(DATA TO USE)
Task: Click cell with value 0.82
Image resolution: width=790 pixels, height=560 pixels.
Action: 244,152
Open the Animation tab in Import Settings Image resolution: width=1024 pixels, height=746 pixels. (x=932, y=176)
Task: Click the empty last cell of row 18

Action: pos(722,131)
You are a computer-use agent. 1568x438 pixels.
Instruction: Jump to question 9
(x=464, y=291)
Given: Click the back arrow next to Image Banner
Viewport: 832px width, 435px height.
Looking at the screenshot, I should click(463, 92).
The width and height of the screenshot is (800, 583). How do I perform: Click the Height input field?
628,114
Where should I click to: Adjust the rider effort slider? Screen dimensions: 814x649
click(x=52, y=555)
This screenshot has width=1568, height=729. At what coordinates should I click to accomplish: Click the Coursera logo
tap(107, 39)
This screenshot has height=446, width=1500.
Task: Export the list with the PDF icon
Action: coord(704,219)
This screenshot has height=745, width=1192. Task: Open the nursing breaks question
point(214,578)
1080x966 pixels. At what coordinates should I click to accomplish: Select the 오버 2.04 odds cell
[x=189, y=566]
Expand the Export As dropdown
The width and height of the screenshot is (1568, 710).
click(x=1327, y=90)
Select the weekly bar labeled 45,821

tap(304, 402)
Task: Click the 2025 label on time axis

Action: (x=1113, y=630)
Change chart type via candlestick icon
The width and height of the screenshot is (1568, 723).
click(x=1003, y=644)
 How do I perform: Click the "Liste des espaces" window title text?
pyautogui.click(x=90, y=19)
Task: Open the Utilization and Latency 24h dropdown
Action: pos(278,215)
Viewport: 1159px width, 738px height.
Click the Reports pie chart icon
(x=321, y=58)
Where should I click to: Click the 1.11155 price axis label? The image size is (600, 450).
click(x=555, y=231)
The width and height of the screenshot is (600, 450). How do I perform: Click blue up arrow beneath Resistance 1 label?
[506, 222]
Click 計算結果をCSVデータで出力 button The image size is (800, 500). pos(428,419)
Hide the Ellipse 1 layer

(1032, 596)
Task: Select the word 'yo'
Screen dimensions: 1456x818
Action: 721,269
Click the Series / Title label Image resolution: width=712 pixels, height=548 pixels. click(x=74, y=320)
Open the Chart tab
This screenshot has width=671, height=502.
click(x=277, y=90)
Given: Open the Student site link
(End DATA TO USE)
- _PROMPT_
Take every line above where "Given" appears and copy it.

- _OUTPUT BELOW_
Given: Click the back arrow next to Image Banner
Given: Open the Student site link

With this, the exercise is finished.